VB: Another issue that comes up again and again is that slightly less than a quarter of all drivers have only a provisional licence. It does seem to suggest that there is a problem there?
ES: There is a problem. I think the problem is well recognised as the Department knows, it's a problem that has come to us from history. We both have a disproportionately large number of provisional licence drivers on the road and even though we are increasing the capacity for people to do the test, it's only slowly eating into that number just as more people come on stream. I think a much more serious problem is that the standards that we have in both, the standard which determines who is qualified to teach people to drive, the standard that's applied to trainee drivers and the standard that's applied to this test to get your licence, are all now seriously below, less practised by other overseas visitors.

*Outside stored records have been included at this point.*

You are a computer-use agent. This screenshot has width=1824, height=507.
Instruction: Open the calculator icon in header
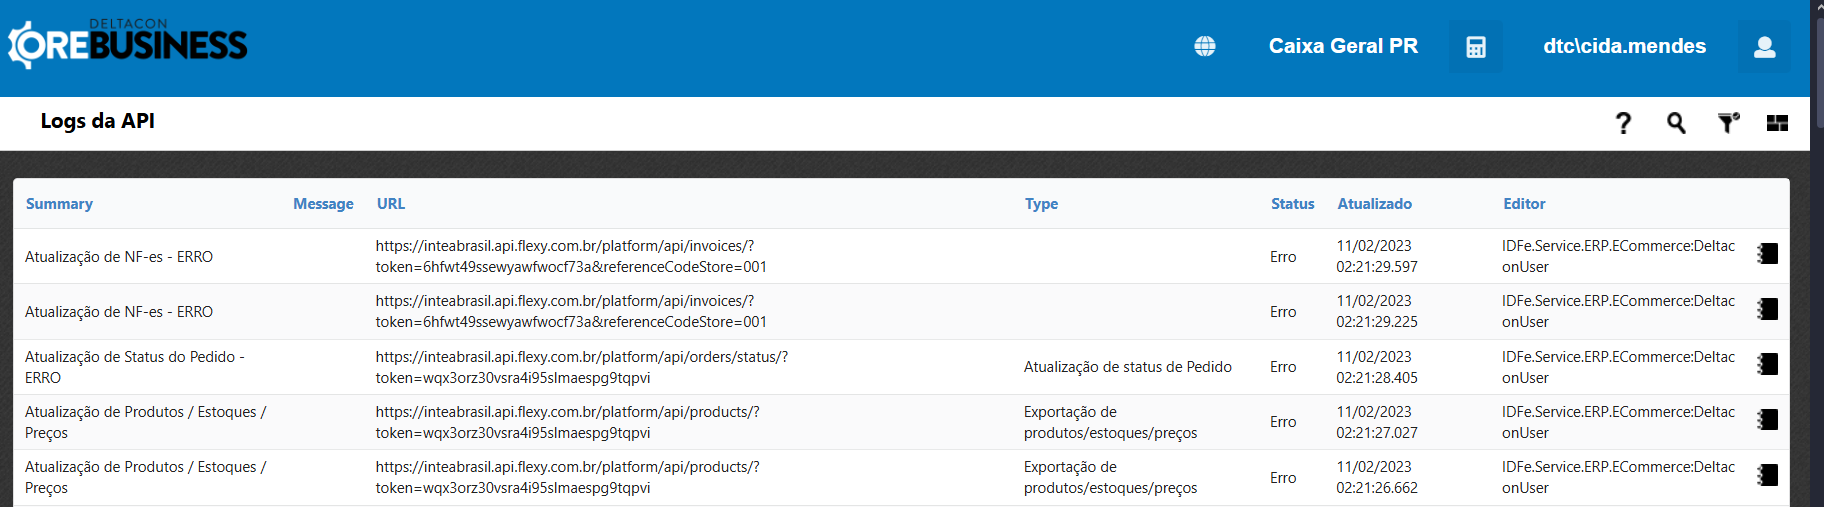point(1475,47)
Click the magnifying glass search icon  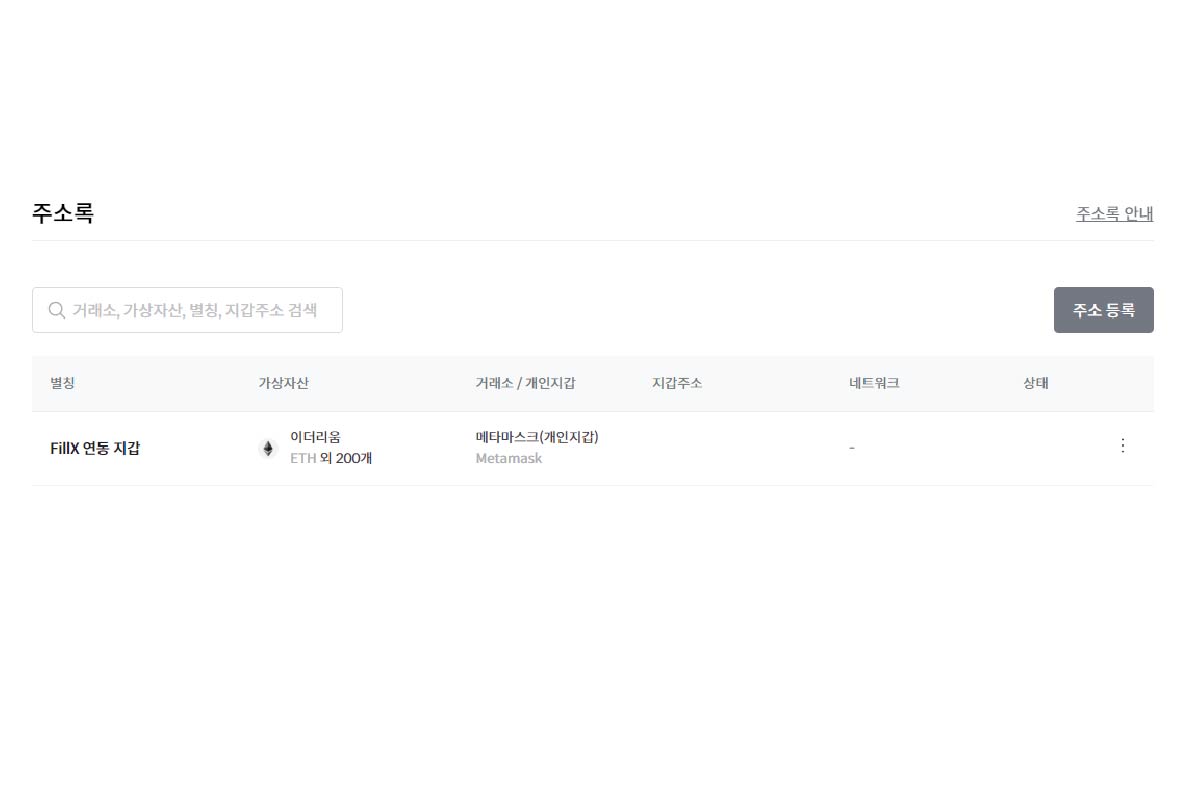tap(57, 310)
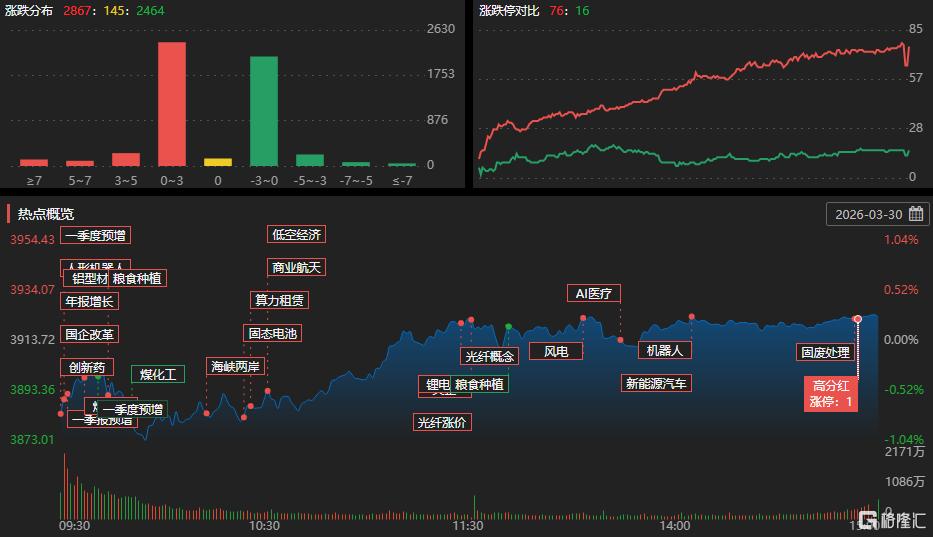
Task: Click the 国企改革 topic tag
Action: pos(89,334)
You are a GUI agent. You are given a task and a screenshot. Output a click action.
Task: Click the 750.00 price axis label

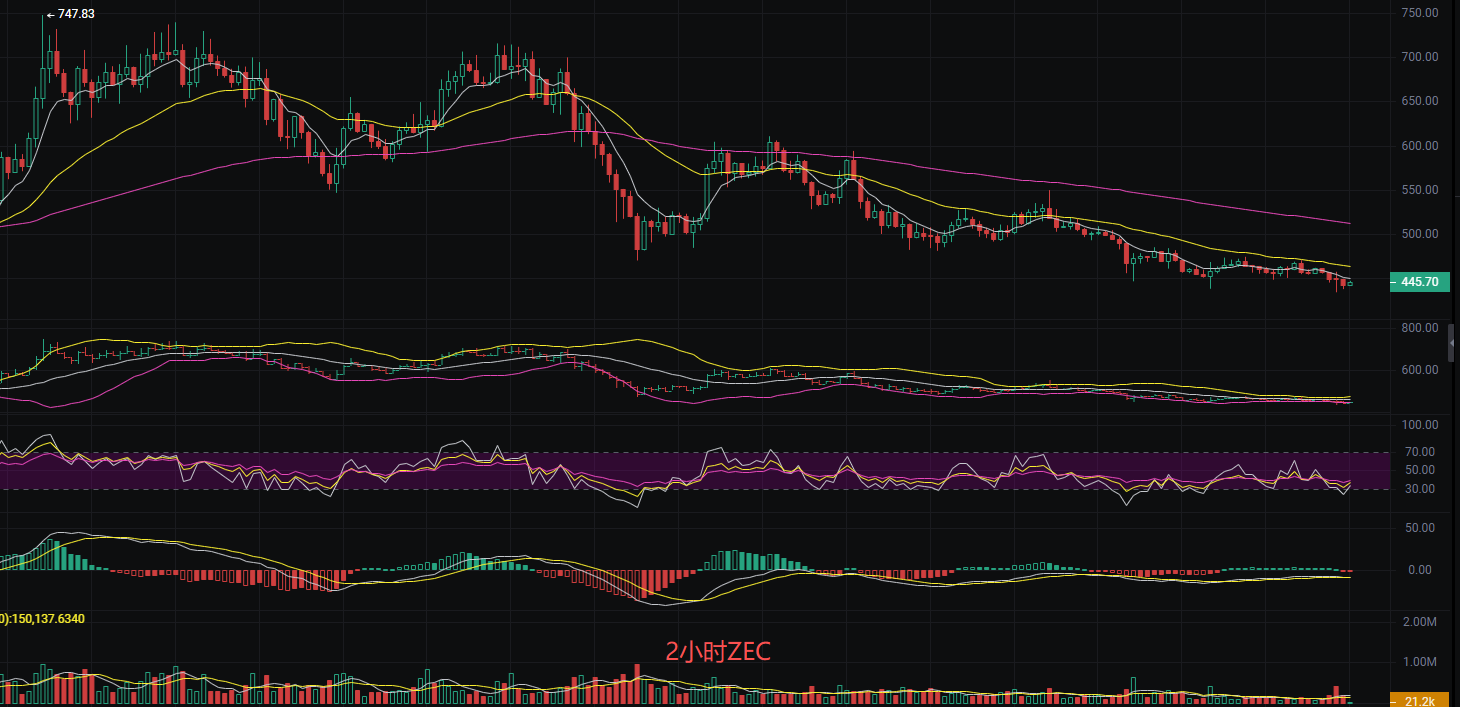click(x=1420, y=13)
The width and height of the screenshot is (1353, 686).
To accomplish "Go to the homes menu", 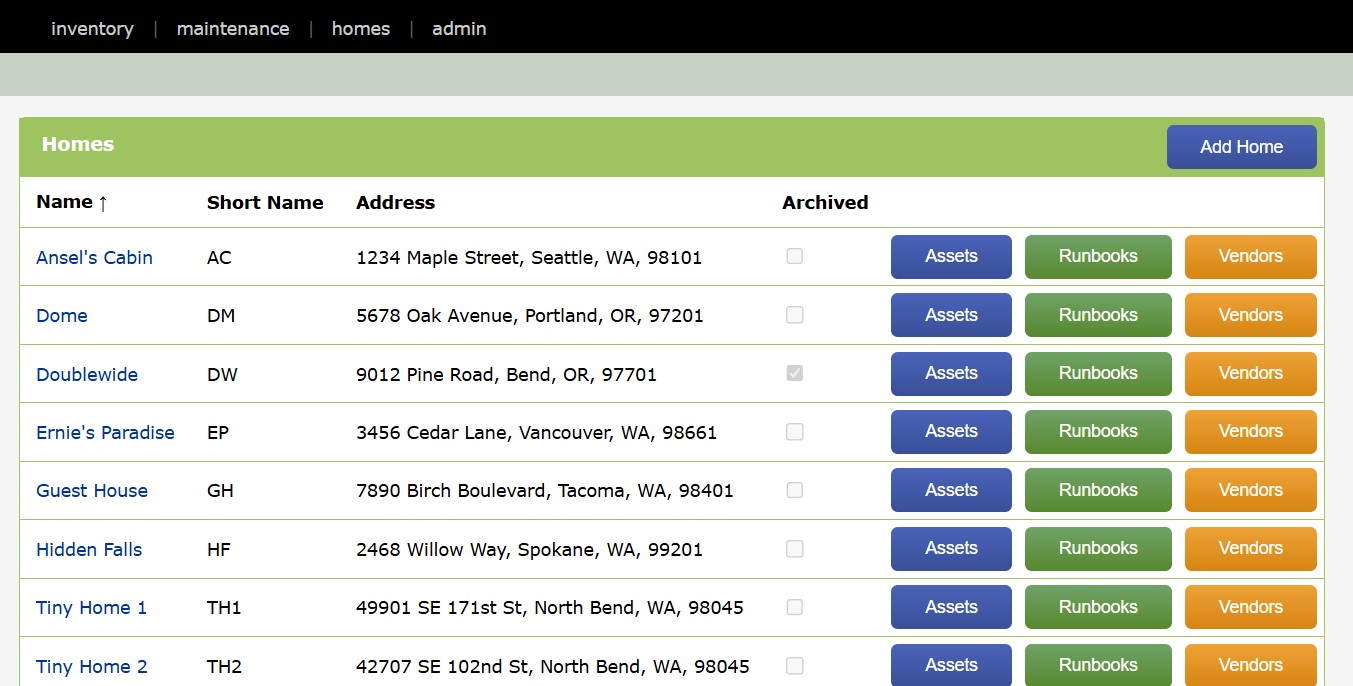I will tap(361, 29).
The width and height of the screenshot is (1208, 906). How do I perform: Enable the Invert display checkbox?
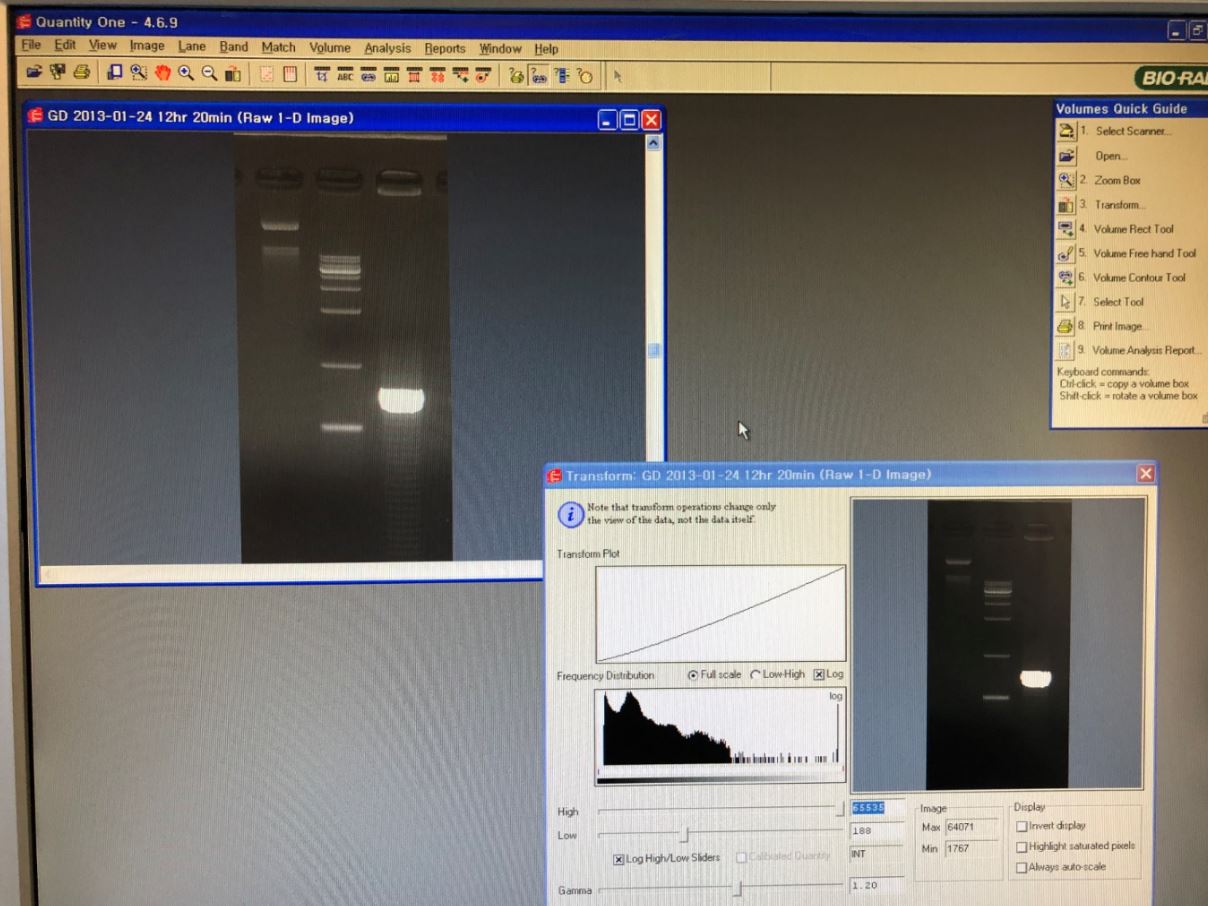(x=1021, y=826)
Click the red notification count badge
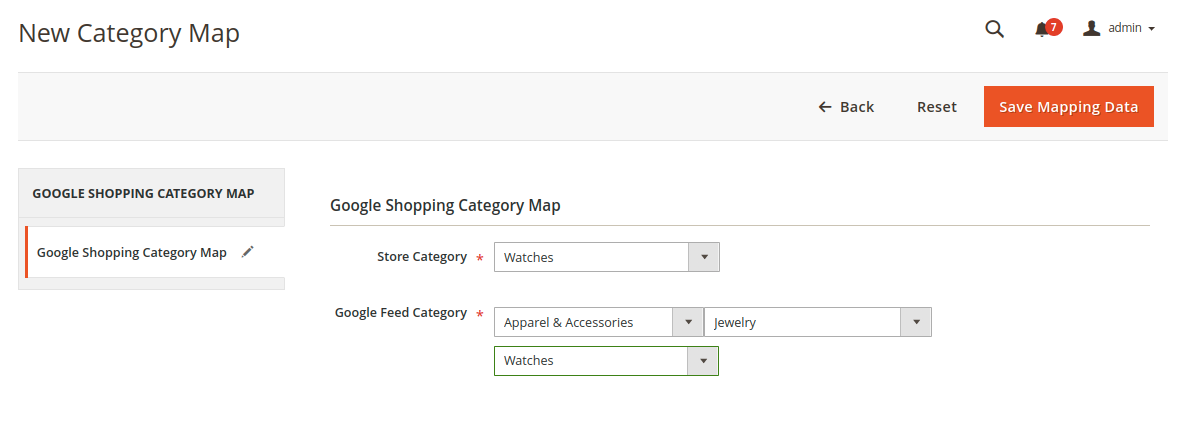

VB: There is a tolerance for road fatalities that is amazing, it wouldn't be tolerated in any other sphere of life.
ES: It's extraordinary but because it happens just in small numbers aggregated over a period of time, it doesn't get the attention that a catastrophe would get. It is a catastrophe. There's a tolerance for it because individually none of us believes we're responsible even though collectively, we're clearly responsible. That's one of the issues when it comes to changing people's attitudes and behaviour. About half of us behave reasonably on the roads, about half of us don't. But the half that don't behave reasonably think they're the half that do.
VB: How do any of us know that we are in the half that behaves unreasonably on the roads?
ES: You don't. There's a bit of a challenge there but it's back to what enforcement and education are about, changing people's attitudes, changing their behaviour. There was a piece of research done on the use of mobile phones because they wanted to find out was the use of a mobile phone in a car a serious hazard. They had a driver in the car obviously, they had an observer and they had a video camera. They went through the same route with the hand-held phone then with a hands-free phone and then with no phone. Now there were a couple of interesting observations out of the exercise. There was a clear increase in the risk in the way in which the car was being driven both with hands-free and hand-held and in fact there was surprisingly little difference between hands-free and hand-held. But the key point was that the driver would not believe the observations that had been made until he was shown the video tape of his behaviour in the car.
VB: How could there be any difference between talking on the telephone, a hands-free phone in a car and talking to another passenger in a car?
ES: There's a huge difference. First of all, talking to another passenger in a car, the passenger is present there with you, seeing and hearing and observing what's going on. Usually they would be somebody who would be another driver or they are used to risk on the road, they will automatically regulate the conversation. Somebody on the other end of the phone, they may know that you are in the car but have no idea what the circumstances are.